109:6. Untukmulah agamamu dan untukkulah agamaku.”
Qul yā ayyuh-al-kāfirūn (Katakanlah: “Hai orang-orang kafir!” – ayat 1), yang menutupi cahaya kesiapan-ruhani mereka – yang suci – dengan kegelapan sifat-sifat jiwa dan efek-efek tabiat rendah; sehingga mereka terhijab dari al-Ḥaqq oleh selain-Nya.
Lā a‘budu mā ta‘budūn (Aku tidak akan menyembah apa yang kamu sembah – ayat 2). Maksudnya, aku tidak akan pernah menyembah apa yang kau sembah selamanya, sementara aku menyaksikan al-Ḥaqq dengan penyaksian dzati. Aku tak akan pernah menyembah apa yang kamu sembah berupa tuhan-tuhan yang diciptakan oleh hawa nafsumu, yang direka oleh khayalanmu dan dibentuk oleh akal-akal rendahmu karena keterhijabanmu.

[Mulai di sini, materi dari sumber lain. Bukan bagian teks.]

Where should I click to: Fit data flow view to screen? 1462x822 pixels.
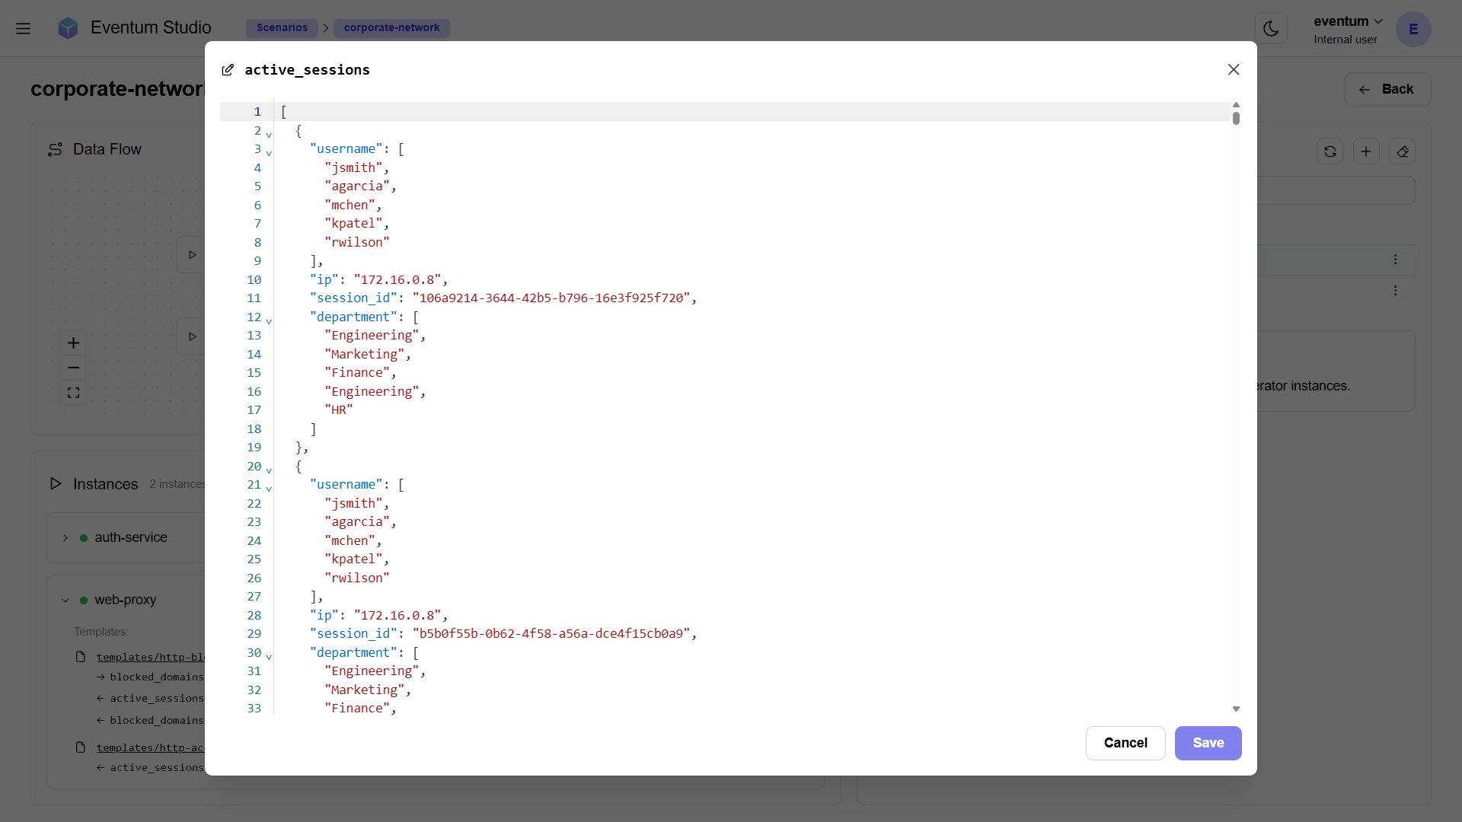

Wa lā antum ‘ābiduna mā a‘bud (Dan kamu bukan penyembah Tuhan yang aku sembah – ayat 3) selamanya. Kamu tetaplah kamu, kamu tetaplah berada dalam keterhijabanmu. Karena orang-orang yang dikunci hatinya dengan karatan selalu enggan untuk mengetahui al-Ḥaqq.
Wa lā anā ‘ābidun mā ‘abadtum (Dan aku tidak pernah menjadi penyembah apa yang kamu sembah – ayat 4). Sejak dulu, pada masa-masa aku belum mencapai kesempurnaan, aku tak pernah menjadi penyembah apa yang kamu sembah, karena sejak dulu aku dibimbing dengan kesiapan awal fitrahku, yakni kesiapan diri yang masih suci semata. Ini semua lantaran sempurnanya kesiapanku sejak azali dan orientasi kesiapan fitrah itu kepada al-Ḥaqq dan kurangnya kesiapanmu sejak azali .

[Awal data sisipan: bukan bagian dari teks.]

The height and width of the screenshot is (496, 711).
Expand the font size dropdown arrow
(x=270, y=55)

Wa lā antum ‘ābidūna mā a‘bud (Dan kamu tidak pernah (pula) menjadi penyembah Tuhan yang aku sembah – ayat 5). Sesuai dengan kesiapan yang kurang sempurna itu, kamu tak pernah menjadi penyembah yang aku sembah. Jadi, kamu tak mungkin menyembah Tuhan yang aku sembah sesuai dengan fitrah, karena kekurangan fitrahmu secara esensial.
Kesimpulan, kompromi yang kamu inginkan, yakni Tuhanku menjadi tuhanmu dan tuhanmu menjadi tuhanku, padahal aku telah mencapai kesempurnaanku (kesiapan ruhani tingkat lanjut), dan kamu terhijab, maka kompromi itu mustahil baik sekarang maupun yang akan datang. Bahkan kompromi ini sudah mustahil bahkan sejak aku masih dalam kesiapan awal, karena hukum-hukum itu sendiri sejak azali tidak akan pernah berubah. Ini, sekali lagi, karena sempurnanya kesiapan awalku dan kurangnya kesiapanmu. Makna ini semua adalah untuk menutup kemungkinan adanya kompromi itu, baik di waktu yang akan datang maupun sejak azali, entah dalam hal sifat atau pun dzat (Tuhan). Sebab sudah sejak azali kalau kompromi seperti itu mustahil.
Lakum dīnukum (Bagimu agamamu – ayat-6) berupa penyembahan terhadap tuhan-tuhanmu. Wa liya dīn (Dan bagiku agamaku – ayat-6) berupa penyembahan terhadap Tuhanku. Tegasnya, karena kompromi di antara kita mustahil, maka aku biarkan kamu menganut agamamu. Karena itu, biarkanlah aku memeluk agamaku.